Texte fourni:
Kubota se démarque par l’approche commerciale

Avec l’acquisition du groupe Kverneland en 2012, le Japonais Kubota commercialise sous ses couleurs des matériels de travail du sol, semis, fertilisation et pulvérisation, ainsi que des machines de fenaison et des presses. « Comme l’ensemble des tractoristes full liner, nous souhaitons que notre réseau soit bien identifié à notre marque », précise Gérard Danibert, directeur marketing et communication chez Kubota Europe. Cette représentation est facilement envisageable dans les régions de polyculture élevage, car le catalogue de produits couvre un grand nombre d’applications. En revanche, en secteur de grandes cultures, la donne est un peu différente, la gamme Kubota culminant à près de 180 ch. Le jeune full liner s’autorise de travailler avec des firmes aux produits complémentaires et vient, par exemple, de passer un accord avec le groupe Pellenc en région bordelaise. Pour se différencier, il insiste sur sa solution globale KFS (Kubota Farm Solution). « Notre offre rassemble le tracteur, l’outil, la technologie pour l’optimisation des applications (guidage GPS, coupure de sections…), la maintenance, les extensions de garantie et le financement, décrit le directeur marketing et communication. Nous souhaitons accompagner les clients dans la maîtrise de leurs coûts de mécanisation. Cette approche économique bouscule les habitudes et séduit les concessionnaires. Elle suscite en revanche l’interrogation de la part des tractoristes concurrents. »

Lignes de données:
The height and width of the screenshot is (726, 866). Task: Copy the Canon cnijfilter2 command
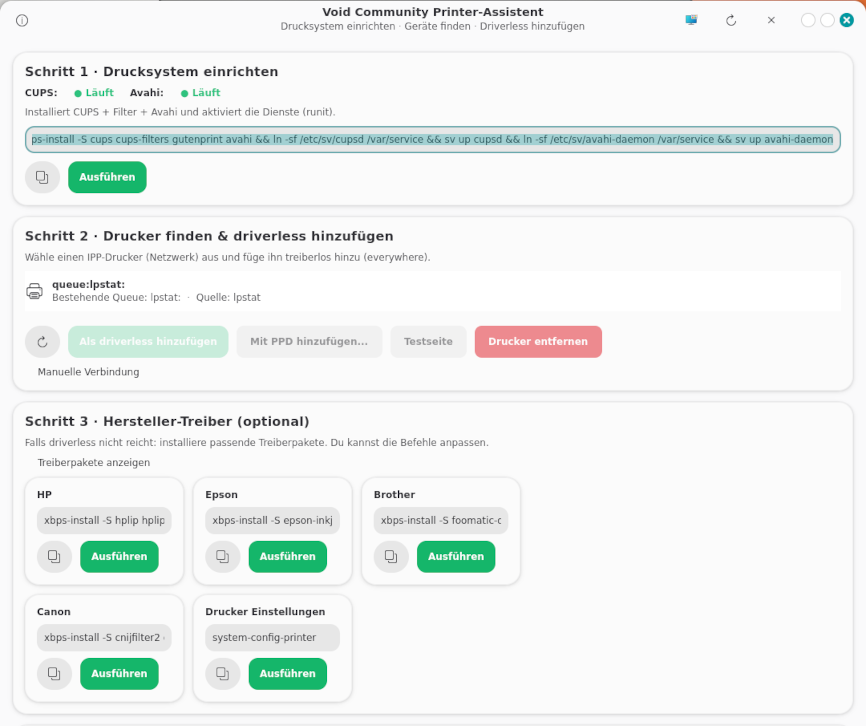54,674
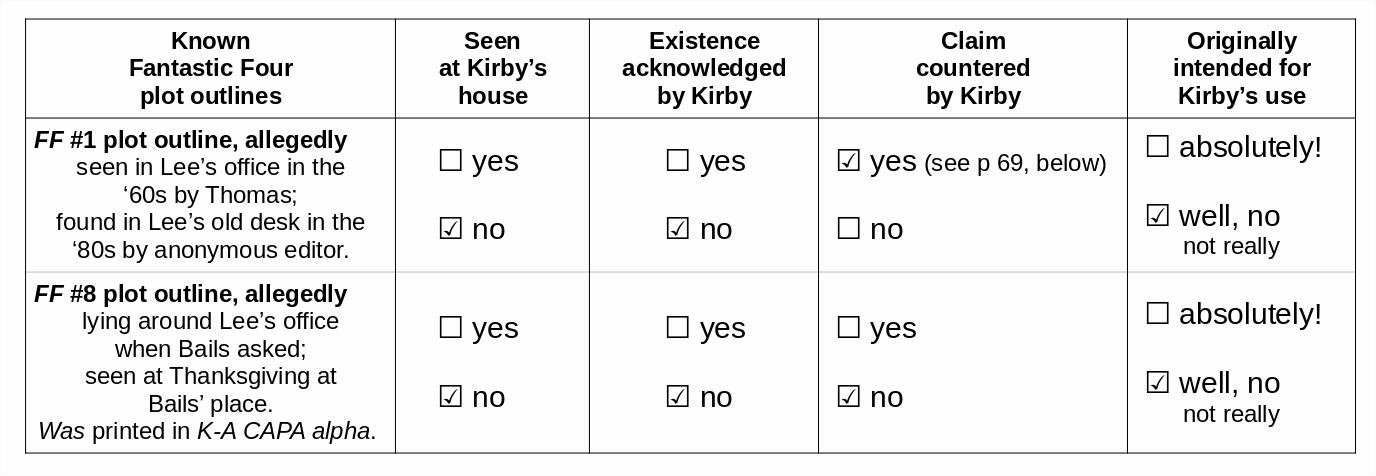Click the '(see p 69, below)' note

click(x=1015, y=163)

==

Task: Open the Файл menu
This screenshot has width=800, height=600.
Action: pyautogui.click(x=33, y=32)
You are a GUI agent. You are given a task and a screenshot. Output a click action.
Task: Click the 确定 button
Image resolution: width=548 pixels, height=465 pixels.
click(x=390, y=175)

Objectif énoncé:
Recopiez intégralement et à l'identique le texte sur l'approche commerciale de Kubota.

Corrigé:
Kubota se démarque par l’approche commerciale

Avec l’acquisition du groupe Kverneland en 2012, le Japonais Kubota commercialise sous ses couleurs des matériels de travail du sol, semis, fertilisation et pulvérisation, ainsi que des machines de fenaison et des presses. « Comme l’ensemble des tractoristes full liner, nous souhaitons que notre réseau soit bien identifié à notre marque », précise Gérard Danibert, directeur marketing et communication chez Kubota Europe. Cette représentation est facilement envisageable dans les régions de polyculture élevage, car le catalogue de produits couvre un grand nombre d’applications. En revanche, en secteur de grandes cultures, la donne est un peu différente, la gamme Kubota culminant à près de 180 ch. Le jeune full liner s’autorise de travailler avec des firmes aux produits complémentaires et vient, par exemple, de passer un accord avec le groupe Pellenc en région bordelaise. Pour se différencier, il insiste sur sa solution globale KFS (Kubota Farm Solution). « Notre offre rassemble le tracteur, l’outil, la technologie pour l’optimisation des applications (guidage GPS, coupure de sections…), la maintenance, les extensions de garantie et le financement, décrit le directeur marketing et communication. Nous souhaitons accompagner les clients dans la maîtrise de leurs coûts de mécanisation. Cette approche économique bouscule les habitudes et séduit les concessionnaires. Elle suscite en revanche l’interrogation de la part des tractoristes concurrents. »